# [SELECTED TEXT]
* * *

Closed ShaheedHaque closed 3 years ago
I forgot to add...
I am using django-debug-toolbar to see what queries are used in the view. I can also use django-debug-toolbar's CLI to construct and run queries by hand. Using the CLI, I can see that the number and content of roundtrips does not seem to explode:
$ ./manage.py debugsqlshell
...
In [4]: qs = PayRun.objects.filter(company__legal_name='Advanced Mechanics').defer('snapshot')
In [5]: prefetch_queryable_properties(qs, 'last_run')
SELECT t.oid,
typarray
FROM pg_type t
JOIN pg_namespace ns ON typnamespace = ns.oid
WHERE typname = 'hstore' [0.83ms]
SELECT typarray
FROM pg_type
WHERE typname = 'citext' [0.16ms]
SELECT "viewflow_process"."id",
"viewflow_process"."flow_class",
"viewflow_process"."status",
"viewflow_process"."created",
"viewflow_process"."finished",
"viewflow_process"."artifact_content_type_id",
"viewflow_process"."artifact_object_id",
"viewflow_process"."data",
"paiyroll_payrun"."process_ptr_id",
"paiyroll_payrun"."schedule_id",
"paiyroll_payrun"."custom",
"paiyroll_payrun"."on_demand",
"paiyroll_payrun"."company_id",
"paiyroll_payrun"."frequency",
"paiyroll_payrun"."approved",
"paiyroll_payrun"."target_t",
"paiyroll_payrun"."actual_t",
"paiyroll_payrun"."next_t",
"paiyroll_payrun"."result",
"paiyroll_payrun"."session_id"

* * *

# [GIVEN INFORMATION]
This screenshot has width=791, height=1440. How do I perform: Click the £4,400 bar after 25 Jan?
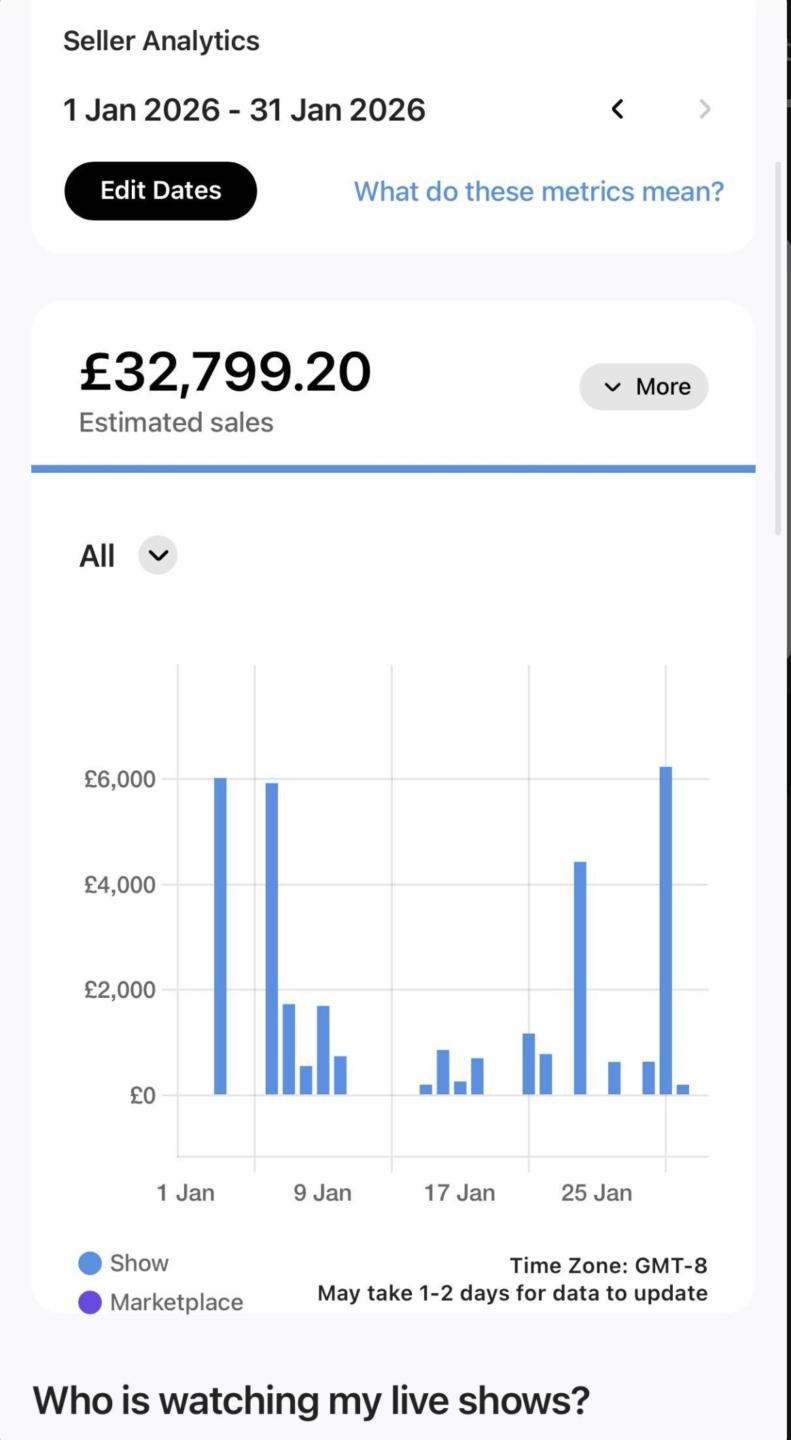click(580, 978)
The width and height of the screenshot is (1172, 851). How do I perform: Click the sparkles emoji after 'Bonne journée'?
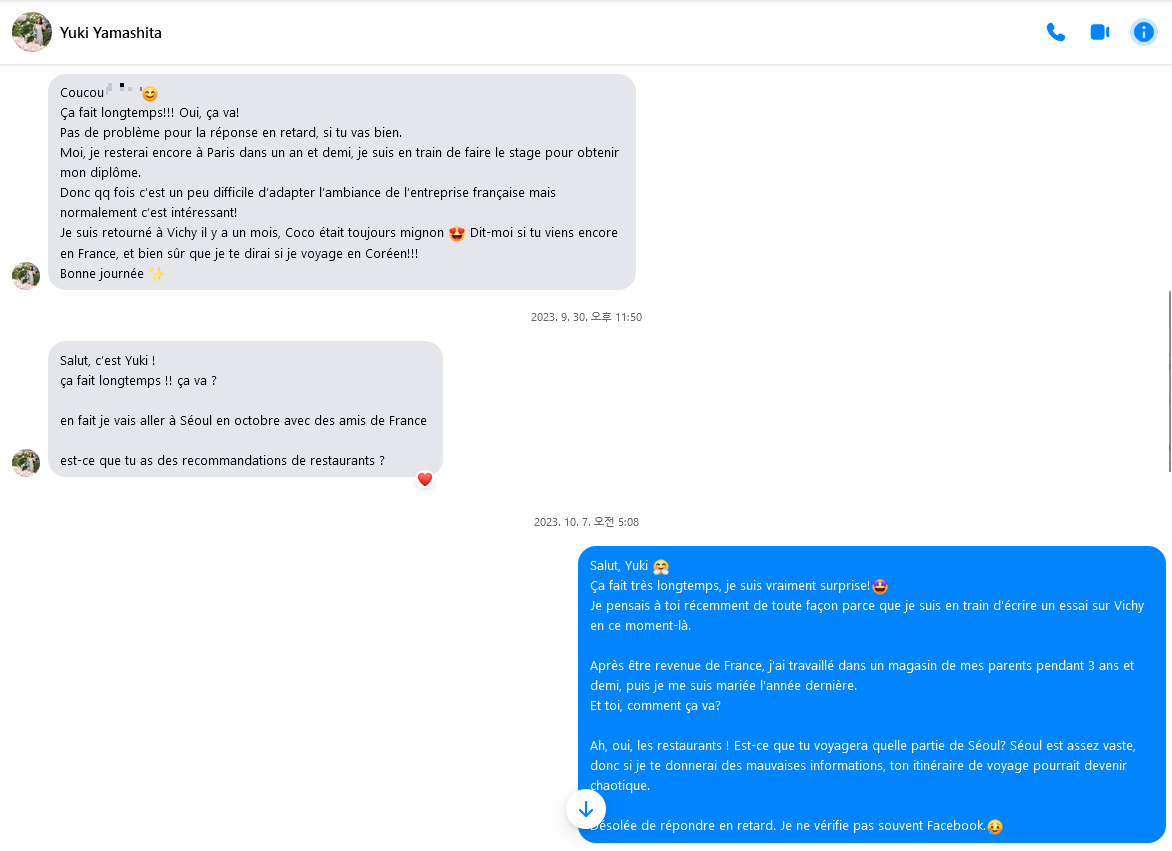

* * *

# [REQUIREMENT 1]
Reproduce the django-debug-toolbar post word for word, everything from "Closed ShaheedHaque closed" down to "[5]: prefetch_queryable_properties(qs, 'last_run')".
# [REQUIREMENT 2]
Carry the django-debug-toolbar post forward from the point where it stops.

# [ANSWER 1]
Closed ShaheedHaque closed 3 years ago
I forgot to add...
I am using django-debug-toolbar to see what queries are used in the view. I can also use django-debug-toolbar's CLI to construct and run queries by hand. Using the CLI, I can see that the number and content of roundtrips does not seem to explode:
$ ./manage.py debugsqlshell
...
In [4]: qs = PayRun.objects.filter(company__legal_name='Advanced Mechanics').defer('snapshot')
In [5]: prefetch_queryable_properties(qs, 'last_run')

# [ANSWER 2]
FROM "paiyroll_payrun"
INNER JOIN "paiyroll_company" ON ("paiyroll_payrun"."company_id" = "paiyroll_company"."id")
INNER JOIN "viewflow_process" ON ("paiyroll_payrun"."process_ptr_id" = "viewflow_process"."id")
WHERE "paiyroll_company"."legal_name" = 'Advanced Mechanics'
ORDER BY "viewflow_process"."created" DESC [1.96ms]
SELECT "paiyroll_payrun"."process_ptr_id",
COALESCE(to_char(
(SELECT U0."created"
FROM "viewflow_task" U0
INNER JOIN "viewflow_process" U1 ON (U0."process_id" = U1."id")
INNER JOIN "paiyroll_payrun" U2 ON (U1."id" = U2."process_ptr_id")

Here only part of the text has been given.